Signalons encore certains curieux exemplaires rares, où la couleur de l’eau — page 47 — est rouge, le pull de Tintin est rose au lieu de bleu, son kilt vert et non rouge… probablement une erreur de photogravure corrigée en tout début de tirage. Voilà une caractéristique qui attirera toutes les convoitises des collectionneurs, comme peuvent le faire les Cérès « tête-bêche » en philatélie !
Édition B1 papier épais
On atteint ici un des summums dans la collection des « Tintin » : cette édition de décembre 1946, au nouveau prix de « 60 FB », imprimée chez Casterman entre juin et août, à un tirage limité à 9 000 exemplaires, et existant également en néerlandais (« De Zwarte Rotsen » est sorti dès septembre 1946), possède, qui plus est, un charme irrésistible grâce à son dos bleu et son papier épais jauni par le temps. Une véritable rareté en état proche du neuf…
Rien à voir avec l’édition suivante à dos bleu et papier fin, du 1er trimestre 1947 tirée à 18 000 exemplaires ! Ni même avec l’édition B2 du 3e trimestre 1948 tirée à 18 161 exemplaires et vendue 65 FB…
Curiosités pour collectionneurs
Quelques curiosités ont attiré notre attention de collectionneur.
Ainsi, sur les premiers plats de couverture, jusqu’à la fin des années 1940, la main droite de Tintin est marron, plus foncée que les autres parties de sa peau.
Ou bien ce curieux exemplaire broché et souple, B38 bis de 1969, dont les premières gardes sont blanches, puis les suivantes bleues….
La fameuse refonte de 1966
L’année 1966 marque ensuite l’arrivée de la nouvelle version en couleurs complètement redessinée. (Hergé et Bob de Moor se sont servi de certains exemplaires de l’édition alternée pour les annoter et les découper !)

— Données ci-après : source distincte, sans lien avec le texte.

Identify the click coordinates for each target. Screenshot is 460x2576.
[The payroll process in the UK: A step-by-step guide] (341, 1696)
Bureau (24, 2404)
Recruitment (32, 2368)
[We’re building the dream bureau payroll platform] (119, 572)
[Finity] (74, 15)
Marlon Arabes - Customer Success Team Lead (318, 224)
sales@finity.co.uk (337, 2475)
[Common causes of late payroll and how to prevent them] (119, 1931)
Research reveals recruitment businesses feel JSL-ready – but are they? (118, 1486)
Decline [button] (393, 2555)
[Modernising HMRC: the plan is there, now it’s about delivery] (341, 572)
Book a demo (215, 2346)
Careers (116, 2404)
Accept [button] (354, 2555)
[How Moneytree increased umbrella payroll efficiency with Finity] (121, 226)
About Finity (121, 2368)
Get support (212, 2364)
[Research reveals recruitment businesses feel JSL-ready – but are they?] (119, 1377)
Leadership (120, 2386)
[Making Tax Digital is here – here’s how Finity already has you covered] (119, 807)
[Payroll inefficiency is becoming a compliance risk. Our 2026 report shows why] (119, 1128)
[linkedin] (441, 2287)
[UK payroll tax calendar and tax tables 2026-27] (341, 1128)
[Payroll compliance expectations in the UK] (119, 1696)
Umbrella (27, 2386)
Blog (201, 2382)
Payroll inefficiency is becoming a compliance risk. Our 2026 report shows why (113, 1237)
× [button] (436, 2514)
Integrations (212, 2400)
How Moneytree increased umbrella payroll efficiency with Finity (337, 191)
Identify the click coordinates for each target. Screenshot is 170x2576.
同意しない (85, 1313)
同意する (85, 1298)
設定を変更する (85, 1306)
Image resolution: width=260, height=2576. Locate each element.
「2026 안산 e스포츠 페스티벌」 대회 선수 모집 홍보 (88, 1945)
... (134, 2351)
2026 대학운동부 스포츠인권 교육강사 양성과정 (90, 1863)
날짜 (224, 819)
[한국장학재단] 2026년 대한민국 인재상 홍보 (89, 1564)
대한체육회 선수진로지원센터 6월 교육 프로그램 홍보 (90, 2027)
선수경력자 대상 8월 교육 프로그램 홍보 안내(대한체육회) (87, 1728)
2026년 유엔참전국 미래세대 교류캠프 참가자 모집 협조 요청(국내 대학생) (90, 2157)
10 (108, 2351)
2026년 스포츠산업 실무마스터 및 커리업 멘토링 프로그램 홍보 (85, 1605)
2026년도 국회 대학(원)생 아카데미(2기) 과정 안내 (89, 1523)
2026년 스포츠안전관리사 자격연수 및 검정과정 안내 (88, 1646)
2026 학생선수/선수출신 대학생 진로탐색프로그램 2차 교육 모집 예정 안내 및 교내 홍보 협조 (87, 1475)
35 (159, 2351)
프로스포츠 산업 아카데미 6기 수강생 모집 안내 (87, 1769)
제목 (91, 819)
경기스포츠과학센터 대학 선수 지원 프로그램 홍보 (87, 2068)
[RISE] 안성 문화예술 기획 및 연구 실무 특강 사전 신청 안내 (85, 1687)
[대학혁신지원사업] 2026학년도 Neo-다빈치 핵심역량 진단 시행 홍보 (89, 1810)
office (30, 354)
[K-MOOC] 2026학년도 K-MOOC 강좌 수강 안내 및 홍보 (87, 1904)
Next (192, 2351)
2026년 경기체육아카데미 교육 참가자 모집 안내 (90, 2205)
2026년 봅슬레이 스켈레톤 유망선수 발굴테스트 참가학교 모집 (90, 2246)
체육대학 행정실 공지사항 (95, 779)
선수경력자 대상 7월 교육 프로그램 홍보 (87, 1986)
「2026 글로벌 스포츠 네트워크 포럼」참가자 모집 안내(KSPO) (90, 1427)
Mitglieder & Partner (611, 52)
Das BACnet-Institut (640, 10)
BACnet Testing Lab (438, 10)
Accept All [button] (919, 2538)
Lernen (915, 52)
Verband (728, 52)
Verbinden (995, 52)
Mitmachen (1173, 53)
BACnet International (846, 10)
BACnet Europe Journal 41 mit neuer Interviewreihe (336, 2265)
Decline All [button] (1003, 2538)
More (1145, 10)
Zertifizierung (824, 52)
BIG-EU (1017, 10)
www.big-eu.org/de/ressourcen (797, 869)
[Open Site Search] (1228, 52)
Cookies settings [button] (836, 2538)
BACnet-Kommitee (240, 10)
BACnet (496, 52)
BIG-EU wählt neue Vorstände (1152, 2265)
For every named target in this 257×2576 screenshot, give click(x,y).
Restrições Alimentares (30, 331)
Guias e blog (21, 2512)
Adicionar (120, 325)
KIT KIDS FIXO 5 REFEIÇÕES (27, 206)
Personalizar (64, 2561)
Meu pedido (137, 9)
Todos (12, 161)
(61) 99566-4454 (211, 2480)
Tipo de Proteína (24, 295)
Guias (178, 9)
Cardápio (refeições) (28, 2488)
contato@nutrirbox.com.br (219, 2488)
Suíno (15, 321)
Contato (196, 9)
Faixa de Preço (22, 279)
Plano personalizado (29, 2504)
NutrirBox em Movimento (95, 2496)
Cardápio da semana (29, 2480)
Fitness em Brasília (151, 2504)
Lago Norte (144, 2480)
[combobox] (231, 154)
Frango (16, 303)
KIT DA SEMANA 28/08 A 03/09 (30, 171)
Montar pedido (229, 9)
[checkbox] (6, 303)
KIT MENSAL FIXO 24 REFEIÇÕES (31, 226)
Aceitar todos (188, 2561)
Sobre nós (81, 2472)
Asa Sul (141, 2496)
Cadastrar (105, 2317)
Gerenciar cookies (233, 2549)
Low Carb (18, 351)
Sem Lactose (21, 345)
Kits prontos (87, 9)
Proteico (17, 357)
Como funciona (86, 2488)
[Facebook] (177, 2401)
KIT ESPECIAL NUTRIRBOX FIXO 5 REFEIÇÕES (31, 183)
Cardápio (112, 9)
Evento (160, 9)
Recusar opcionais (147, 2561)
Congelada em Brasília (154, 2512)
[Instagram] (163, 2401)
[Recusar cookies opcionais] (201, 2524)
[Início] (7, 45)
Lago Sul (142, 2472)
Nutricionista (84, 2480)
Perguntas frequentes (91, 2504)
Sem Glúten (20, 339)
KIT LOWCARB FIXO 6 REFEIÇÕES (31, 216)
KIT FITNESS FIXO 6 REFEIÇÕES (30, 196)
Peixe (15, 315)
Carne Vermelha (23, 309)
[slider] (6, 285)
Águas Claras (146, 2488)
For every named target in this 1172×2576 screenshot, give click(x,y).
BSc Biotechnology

Mais ce sont bien sûr toutes les éditions antérieures à 1966 que recherchent les collectionneurs pour ce titre.
Voir les autres articles de Gilles Fraysse consacrés à l’âge d’or des « Tintin » éditions en couleurs : L’Âge d’or des « Tintin » éditions en couleurs (chapitre 3) : « L’Oreille cassée »…, L’Âge d’or des « Tintin » éditions en couleurs (chapitre 9) : « Tintin au Congo »…, L’Âge d’or des « Tintin » éditions en couleurs (chapitre 1) : huit grandes images de guerre…, L’âge d’or des « Tintin » éditions en couleurs (chapitre 6) : « Le Crabe aux pinces d’or »…, L’âge d’or des « Tintin » éditions en couleurs (chapitre 5) : « Le Secret de la Licorne »….
Merci encore une fois Gilles pour cet article fort bien documenté.
J’ai commencé à colorisé Tintin chez les Soviets car celui existant n’est pas dans le style de M Hergé
Je suis à la page 33 et je passe presque une journée par page.
Que dire ?
Même en étant comme moi complètement indifférent à Tintin, en plus d’être vacciné contre la collectionnite, je suis totalement admiratif et sous le charme de ce travail d’archéologie tintinienne et de ces articles de détective improbable.
Encore merci et vivement le prochain épisode. Il faudrait songer à les rassembler en volume si cela est possible.
Encore bravo et merci!
Ceci dit je ne comprends pas comment L’ile noire est sortie en Belgique occupée, puisque l’occupant nazi y était opposé!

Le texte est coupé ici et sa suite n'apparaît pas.